A couple weeks ago, ProPublica published a follow-up (and I’ll note that it misunderstood then what Utah was doing and it continues to misunderstand, but that was my previous post). The Biden administration is proposing a rule change that would tamp down on both what Utah was doing and other problematic behavior by other states, some of which were spending TANF funds on things that didn’t support poor families and keep them together.

So would the rule change be good or bad for Utah’s poor? Honestly, it depends. It depends entirely on how the Utah legislature responds to the change.

The numbers I’ve seen are a couple years old, but let’s go with them: Utah needs to spend $25 million and, if it does, it gets $75 million from the federal government. But if it underspent by $75 million over 10 years, that means it’s been counting about $7.5 million of LDS service and aid toward its minimum spending. So it’s been spending about $17.5 million.

Now TANF isn’t my area of expertise, but if I’m reading the statute correctly, the penalty on a state that doesn’t meet its minimum level of spending is to reduce the next year’s federal block grant by the amount of underspending. So let’s game this out at two extremes, in both cases assuming that LDS spending and service remains constant.

If Utah increases its spending to the minimum required, Utah’s poor benefit. Previously, Utah spent $17.5 million and the federal government contributed $75 million. That means a total TANF spending in the state of $92.5 million. But if the Utah legislature hits its minimum spending amount, the total spending will by $100 million. That’s an extra $7.5 million to help address the effects of poverty. That is real money that can do real good.

But if Utah keeps its spending steady, then it loses $7.5 million of the federal block grant. Instead of the $92.5 million the state currently gets to spend, it will have $85 million; Utah’s TANF recipients will lose $7.5 million that is currently available to them.

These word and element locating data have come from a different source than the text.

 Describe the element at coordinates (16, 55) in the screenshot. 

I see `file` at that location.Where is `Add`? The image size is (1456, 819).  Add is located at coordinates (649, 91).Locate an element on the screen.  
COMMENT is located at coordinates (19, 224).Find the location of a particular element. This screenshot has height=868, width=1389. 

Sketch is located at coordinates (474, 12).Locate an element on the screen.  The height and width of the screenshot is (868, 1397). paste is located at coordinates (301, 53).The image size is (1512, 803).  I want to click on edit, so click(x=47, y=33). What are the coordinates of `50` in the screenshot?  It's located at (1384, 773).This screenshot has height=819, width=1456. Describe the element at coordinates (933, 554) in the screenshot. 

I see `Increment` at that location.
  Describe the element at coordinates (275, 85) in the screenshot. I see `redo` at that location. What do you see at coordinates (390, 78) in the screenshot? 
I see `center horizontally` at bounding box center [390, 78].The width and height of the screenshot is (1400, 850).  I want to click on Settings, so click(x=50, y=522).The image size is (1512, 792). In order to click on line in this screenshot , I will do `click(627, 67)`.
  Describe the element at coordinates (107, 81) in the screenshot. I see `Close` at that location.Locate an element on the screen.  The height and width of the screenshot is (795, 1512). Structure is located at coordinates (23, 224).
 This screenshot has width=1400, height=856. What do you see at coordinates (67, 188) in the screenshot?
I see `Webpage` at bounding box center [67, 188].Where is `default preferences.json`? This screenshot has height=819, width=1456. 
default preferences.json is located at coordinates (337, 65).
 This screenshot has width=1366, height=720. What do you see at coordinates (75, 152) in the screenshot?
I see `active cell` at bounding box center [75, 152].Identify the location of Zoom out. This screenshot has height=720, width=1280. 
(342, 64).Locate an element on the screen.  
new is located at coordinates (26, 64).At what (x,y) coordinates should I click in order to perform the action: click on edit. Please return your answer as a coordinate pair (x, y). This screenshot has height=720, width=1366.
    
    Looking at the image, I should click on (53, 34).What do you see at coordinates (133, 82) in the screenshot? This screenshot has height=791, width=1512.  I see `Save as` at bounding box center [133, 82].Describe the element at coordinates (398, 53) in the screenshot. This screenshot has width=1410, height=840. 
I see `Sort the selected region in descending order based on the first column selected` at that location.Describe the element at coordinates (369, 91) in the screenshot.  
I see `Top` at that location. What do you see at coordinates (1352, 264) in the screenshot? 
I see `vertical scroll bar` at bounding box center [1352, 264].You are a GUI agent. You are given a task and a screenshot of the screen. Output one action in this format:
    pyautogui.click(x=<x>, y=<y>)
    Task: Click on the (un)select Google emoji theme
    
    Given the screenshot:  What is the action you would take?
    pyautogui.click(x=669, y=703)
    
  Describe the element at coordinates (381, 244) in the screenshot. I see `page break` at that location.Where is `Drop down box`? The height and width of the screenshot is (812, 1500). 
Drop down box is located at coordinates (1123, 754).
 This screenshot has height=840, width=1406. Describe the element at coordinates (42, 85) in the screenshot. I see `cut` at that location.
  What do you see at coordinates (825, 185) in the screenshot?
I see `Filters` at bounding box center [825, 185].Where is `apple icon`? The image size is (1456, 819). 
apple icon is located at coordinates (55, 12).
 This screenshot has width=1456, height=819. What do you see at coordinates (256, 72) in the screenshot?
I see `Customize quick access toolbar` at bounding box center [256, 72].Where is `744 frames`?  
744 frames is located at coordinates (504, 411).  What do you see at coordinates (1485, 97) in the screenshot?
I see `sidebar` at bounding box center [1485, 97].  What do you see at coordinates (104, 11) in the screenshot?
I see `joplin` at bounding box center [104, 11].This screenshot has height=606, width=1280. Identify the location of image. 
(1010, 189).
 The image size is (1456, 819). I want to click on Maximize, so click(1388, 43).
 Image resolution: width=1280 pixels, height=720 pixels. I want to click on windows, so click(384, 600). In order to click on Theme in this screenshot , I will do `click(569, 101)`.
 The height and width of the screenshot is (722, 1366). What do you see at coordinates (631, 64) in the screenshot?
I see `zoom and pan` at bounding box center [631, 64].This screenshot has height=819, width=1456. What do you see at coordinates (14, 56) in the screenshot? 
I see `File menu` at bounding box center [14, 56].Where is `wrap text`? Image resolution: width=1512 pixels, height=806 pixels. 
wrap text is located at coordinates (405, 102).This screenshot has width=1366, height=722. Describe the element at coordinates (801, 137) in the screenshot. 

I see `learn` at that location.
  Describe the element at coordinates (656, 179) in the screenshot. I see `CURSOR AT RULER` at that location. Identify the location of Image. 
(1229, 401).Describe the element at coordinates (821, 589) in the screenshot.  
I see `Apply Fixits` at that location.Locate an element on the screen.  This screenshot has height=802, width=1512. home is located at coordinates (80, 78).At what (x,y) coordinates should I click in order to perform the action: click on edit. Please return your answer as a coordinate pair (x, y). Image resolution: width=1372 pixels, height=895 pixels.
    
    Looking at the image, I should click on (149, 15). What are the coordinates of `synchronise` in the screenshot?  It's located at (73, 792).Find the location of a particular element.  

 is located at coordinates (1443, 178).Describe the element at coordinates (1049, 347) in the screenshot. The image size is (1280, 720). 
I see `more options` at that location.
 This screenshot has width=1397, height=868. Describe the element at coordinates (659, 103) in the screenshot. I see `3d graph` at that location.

Of course, there are intermediate possibilities. Utah could increase its spending by more than nothing, but less than $7.5 million, reducing the amount by which the matching grant falls. But that, like fully spending the minimum amount, requires some legislative (and probably executive) action. Assuming the rule changes go into effect, maintaining the status quo means Utah’s poor suffer. And so it’s critical that the legislature act, to help the poor and receive the maximum federal grant available.